Brandan Holmes, senior credit officer at Moody’s, said one of the key challenges facing the insurance and reinsurance industry is managing, assessing and pricing data center risk, noting that historical data is limited and modeling is complex due to a variety of unique engineering and risk factors.
During Moody’s Ratings’ virtual media briefing, Holmes emphasized that the company sees data centers as a significant opportunity for commercial insurers and reinsurers, but also an area of ​​risk. He stressed that there are many factors to consider when trying to manage or price this risk.
“This is an area that doesn’t have a lot of historical data, and if we look at it just from a physical risk perspective, the risk of a weather event disrupting these data centers is challenging due to the geographic concentration and the high-value nature of the equipment inside.
“On top of that, the equipment has a fairly short useful life, so the scrap rate is pretty low. So, realistically, modeling valuations is very challenging and different from other things besides the physical hazard. That’s one of the biases that the industry is trying to address,” Holmes said.
He also highlighted cyber risk as another issue related to data center insurance.
“There are two elements of cyber risk. One is obviously the risk to the software, and the other is the risk of a cyber attack compromising the physical infrastructure of the data center. So if you think about something like a cooling system, if a cyber attack knocks out the cooling system, that could have a significant impact on the chips and equipment in the data center. Likewise, fire suppression systems could be compromised, sprinklers spraying water on equipment. So there’s a lot of unique engineering and risk elements here that make modeling this complicated,” Holmes explained.
Additionally, Holmes highlighted that another challenge Moody’s has observed in the market is providing sufficient production capacity.
“Some data centers, especially hyperscale data centers, require a lot of coverage, and centralized locations are worth $10 billion to $20 billion, which makes providing coverage particularly difficult,” he said.
Holmes continued, “We’re seeing syndicates or groups of insurance companies come together, often arranged by large brokers, to provide sizable coverage.
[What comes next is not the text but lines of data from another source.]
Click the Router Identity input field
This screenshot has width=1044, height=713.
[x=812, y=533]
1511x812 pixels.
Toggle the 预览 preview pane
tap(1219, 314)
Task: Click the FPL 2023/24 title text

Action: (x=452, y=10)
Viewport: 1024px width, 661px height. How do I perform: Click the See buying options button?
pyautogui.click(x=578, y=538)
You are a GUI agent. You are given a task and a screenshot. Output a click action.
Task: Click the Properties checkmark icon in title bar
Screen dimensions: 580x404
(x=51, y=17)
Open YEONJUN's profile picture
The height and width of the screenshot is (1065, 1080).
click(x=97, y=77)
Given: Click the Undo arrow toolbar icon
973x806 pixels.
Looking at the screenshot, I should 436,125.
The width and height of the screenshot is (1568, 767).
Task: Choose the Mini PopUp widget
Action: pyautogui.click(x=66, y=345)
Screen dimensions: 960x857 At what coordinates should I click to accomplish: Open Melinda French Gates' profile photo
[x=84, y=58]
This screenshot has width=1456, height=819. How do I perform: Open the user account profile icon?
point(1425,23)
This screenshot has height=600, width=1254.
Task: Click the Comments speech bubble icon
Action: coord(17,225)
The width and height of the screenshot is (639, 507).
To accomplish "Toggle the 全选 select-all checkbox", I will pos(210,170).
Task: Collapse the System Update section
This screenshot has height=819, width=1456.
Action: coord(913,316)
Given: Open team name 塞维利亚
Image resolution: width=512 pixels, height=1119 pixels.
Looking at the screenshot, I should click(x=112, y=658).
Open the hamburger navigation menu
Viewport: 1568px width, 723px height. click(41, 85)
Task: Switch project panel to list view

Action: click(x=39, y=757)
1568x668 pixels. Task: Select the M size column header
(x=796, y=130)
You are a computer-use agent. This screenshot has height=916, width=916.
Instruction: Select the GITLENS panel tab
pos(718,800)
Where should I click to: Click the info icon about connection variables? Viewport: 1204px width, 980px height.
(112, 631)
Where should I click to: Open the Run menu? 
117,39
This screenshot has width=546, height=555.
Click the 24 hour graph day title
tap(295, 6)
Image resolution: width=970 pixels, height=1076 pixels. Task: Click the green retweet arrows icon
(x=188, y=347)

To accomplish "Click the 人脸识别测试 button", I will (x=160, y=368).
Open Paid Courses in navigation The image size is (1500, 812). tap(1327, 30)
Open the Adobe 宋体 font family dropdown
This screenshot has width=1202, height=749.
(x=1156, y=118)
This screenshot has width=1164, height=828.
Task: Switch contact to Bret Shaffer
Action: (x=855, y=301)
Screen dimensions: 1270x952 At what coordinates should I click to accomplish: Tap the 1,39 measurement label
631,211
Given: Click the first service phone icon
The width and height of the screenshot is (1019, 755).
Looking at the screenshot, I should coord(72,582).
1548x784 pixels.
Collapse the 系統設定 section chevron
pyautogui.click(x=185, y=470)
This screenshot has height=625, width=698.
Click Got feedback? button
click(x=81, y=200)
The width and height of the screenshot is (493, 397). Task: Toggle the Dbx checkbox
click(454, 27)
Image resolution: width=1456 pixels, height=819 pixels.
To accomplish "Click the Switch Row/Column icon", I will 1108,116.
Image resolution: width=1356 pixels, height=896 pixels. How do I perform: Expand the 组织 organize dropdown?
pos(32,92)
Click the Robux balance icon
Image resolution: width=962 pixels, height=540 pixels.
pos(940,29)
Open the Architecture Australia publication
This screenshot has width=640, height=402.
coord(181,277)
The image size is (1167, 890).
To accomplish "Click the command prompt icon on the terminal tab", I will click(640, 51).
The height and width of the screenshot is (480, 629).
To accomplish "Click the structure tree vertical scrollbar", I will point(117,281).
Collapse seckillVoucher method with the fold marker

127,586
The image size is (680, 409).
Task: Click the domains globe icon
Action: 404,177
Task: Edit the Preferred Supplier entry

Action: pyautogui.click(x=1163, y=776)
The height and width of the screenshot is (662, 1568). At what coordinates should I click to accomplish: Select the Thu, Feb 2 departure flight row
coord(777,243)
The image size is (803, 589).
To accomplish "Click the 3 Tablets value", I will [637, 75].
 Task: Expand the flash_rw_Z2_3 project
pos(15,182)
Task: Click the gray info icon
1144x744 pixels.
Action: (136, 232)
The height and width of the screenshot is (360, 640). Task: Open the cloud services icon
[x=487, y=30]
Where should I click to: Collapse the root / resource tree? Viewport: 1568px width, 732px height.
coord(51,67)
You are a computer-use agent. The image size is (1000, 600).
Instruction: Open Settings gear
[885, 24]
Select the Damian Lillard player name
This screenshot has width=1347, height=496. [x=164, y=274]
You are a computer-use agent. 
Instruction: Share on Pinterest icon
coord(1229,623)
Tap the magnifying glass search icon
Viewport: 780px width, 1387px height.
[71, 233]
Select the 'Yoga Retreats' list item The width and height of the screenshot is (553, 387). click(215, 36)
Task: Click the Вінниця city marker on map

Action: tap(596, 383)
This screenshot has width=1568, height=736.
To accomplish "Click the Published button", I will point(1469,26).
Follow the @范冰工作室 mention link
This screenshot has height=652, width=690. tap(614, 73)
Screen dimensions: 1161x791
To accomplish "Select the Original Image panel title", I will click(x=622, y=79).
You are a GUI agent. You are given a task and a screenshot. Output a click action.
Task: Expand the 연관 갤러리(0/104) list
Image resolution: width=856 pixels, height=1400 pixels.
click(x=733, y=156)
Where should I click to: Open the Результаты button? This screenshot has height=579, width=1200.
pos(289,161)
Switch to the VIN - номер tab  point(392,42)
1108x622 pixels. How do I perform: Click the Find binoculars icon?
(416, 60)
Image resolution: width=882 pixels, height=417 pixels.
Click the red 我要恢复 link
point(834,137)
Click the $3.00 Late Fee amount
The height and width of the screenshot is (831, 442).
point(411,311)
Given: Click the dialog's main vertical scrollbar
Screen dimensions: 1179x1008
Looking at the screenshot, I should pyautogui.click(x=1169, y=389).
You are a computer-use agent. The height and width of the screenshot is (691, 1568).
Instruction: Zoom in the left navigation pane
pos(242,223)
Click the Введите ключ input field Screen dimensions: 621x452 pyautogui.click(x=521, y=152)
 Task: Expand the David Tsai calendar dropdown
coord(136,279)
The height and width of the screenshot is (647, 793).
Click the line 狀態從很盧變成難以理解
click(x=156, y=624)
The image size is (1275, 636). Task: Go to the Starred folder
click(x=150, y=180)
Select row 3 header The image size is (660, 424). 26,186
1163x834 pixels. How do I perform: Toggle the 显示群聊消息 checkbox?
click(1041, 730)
So, that’s what’s happening.”
Still, despite these challenges, Holmes noted that the insurance industry has a strong track record of adapting to new and complex risks, and Moody’s believes data centers are no different in this regard.
Regarding Moody’s outlook on the data center opportunity set, Holmes said: “We expect data center investment to be at least $3 trillion over the next five years.
“In terms of premiums, we haven’t estimated that ourselves, but if you look across the industry, there are reports that cumulative premiums related to data centers over the next five years are going to be $130 billion. That’s a meaningful potential premium stream for the insurance industry. And a lot of that is going to commercial insurers and reinsurers.”
Holmes added that while there has been no progress so far, Moody’s expects alternative reinsurance capital to play an important role in providing capacity to data centers.